[Stored records]
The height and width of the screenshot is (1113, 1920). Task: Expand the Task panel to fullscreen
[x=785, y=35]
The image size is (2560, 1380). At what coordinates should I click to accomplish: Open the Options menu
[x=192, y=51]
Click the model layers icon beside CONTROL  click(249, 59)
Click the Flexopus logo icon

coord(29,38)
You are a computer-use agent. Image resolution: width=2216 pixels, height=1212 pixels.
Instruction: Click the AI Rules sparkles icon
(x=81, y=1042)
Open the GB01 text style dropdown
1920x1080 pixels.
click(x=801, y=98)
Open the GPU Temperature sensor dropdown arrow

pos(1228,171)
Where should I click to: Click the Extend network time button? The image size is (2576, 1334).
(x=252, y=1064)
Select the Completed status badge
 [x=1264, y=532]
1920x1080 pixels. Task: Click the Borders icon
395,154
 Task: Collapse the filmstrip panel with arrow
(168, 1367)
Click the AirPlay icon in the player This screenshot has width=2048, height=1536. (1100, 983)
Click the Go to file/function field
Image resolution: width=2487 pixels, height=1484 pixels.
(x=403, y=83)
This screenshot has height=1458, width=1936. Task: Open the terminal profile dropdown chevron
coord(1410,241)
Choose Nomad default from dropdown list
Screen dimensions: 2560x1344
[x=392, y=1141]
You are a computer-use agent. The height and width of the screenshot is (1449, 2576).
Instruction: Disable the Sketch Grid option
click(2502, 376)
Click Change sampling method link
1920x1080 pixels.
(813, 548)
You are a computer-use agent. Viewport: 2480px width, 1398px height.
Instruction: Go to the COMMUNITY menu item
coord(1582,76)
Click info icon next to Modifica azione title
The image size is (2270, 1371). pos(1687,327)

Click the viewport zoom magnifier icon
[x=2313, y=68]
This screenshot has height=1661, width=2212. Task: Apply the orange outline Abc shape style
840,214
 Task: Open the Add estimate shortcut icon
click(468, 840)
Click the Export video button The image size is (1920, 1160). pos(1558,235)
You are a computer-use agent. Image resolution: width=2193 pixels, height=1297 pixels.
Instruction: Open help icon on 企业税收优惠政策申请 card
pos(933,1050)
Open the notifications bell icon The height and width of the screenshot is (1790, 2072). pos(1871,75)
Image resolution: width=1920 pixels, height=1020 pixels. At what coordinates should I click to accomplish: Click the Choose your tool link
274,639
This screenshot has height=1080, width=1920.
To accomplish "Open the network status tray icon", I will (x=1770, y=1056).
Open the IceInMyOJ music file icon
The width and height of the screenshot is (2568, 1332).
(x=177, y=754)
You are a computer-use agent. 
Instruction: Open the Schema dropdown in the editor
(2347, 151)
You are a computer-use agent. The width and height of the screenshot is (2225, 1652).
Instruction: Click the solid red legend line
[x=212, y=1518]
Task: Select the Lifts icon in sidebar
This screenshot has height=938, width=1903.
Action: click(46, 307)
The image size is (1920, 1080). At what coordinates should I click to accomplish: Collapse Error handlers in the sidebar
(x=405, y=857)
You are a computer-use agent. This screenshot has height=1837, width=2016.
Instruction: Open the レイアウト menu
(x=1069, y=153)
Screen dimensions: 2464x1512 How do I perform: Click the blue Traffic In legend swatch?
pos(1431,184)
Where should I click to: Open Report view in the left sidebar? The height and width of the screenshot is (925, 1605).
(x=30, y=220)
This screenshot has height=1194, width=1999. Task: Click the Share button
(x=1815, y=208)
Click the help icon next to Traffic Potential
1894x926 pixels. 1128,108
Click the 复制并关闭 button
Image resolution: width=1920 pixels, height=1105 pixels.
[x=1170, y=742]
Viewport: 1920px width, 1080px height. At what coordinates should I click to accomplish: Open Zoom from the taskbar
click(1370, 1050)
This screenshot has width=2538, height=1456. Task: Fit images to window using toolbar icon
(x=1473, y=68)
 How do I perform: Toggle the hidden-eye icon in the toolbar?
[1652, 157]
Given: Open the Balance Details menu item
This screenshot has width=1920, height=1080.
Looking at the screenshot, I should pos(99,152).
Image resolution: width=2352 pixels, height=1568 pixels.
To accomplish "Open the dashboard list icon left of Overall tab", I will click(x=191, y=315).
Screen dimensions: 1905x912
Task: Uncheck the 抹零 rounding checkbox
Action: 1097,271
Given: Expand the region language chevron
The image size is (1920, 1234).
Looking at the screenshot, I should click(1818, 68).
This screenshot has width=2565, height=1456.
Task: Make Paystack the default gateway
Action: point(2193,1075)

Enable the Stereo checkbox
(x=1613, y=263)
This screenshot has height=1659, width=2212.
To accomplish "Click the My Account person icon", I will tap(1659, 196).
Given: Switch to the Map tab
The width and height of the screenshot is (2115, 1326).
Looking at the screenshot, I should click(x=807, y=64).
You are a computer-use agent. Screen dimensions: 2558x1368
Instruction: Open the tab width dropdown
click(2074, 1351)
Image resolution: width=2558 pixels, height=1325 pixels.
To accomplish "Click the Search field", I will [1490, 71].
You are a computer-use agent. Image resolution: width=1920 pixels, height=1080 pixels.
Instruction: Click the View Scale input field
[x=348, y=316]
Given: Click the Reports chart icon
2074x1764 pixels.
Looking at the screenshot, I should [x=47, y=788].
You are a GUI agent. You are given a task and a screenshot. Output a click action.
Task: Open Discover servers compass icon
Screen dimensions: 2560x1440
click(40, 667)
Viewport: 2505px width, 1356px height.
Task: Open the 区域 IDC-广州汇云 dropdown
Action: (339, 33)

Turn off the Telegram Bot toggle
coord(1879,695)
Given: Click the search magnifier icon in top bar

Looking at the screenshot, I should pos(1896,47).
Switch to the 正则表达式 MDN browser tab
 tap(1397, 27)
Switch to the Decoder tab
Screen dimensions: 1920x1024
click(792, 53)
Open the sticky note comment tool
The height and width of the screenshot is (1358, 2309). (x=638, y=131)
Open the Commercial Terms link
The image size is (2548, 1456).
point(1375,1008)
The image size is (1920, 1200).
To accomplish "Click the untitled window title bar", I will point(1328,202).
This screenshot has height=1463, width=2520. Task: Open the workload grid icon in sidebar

The task:
Starting from the line containing "2074x1764 pixels." and ending with the final line of the data, reproduce each line exactly as it appears, including no other lines.

Result of this task:
2074x1764 pixels.
Looking at the screenshot, I should [x=47, y=788].
You are a GUI agent. You are given a task and a screenshot. Output a click action.
Task: Open Discover servers compass icon
Screen dimensions: 2560x1440
click(40, 667)
Viewport: 2505px width, 1356px height.
Task: Open the 区域 IDC-广州汇云 dropdown
Action: (339, 33)

Turn off the Telegram Bot toggle
coord(1879,695)
Given: Click the search magnifier icon in top bar

Looking at the screenshot, I should pos(1896,47).
Switch to the 正则表达式 MDN browser tab
 tap(1397, 27)
Switch to the Decoder tab
Screen dimensions: 1920x1024
click(792, 53)
Open the sticky note comment tool
The height and width of the screenshot is (1358, 2309). (x=638, y=131)
Open the Commercial Terms link
The image size is (2548, 1456).
point(1375,1008)
The image size is (1920, 1200).
To accomplish "Click the untitled window title bar", I will point(1328,202).
This screenshot has height=1463, width=2520. Task: Open the workload grid icon in sidebar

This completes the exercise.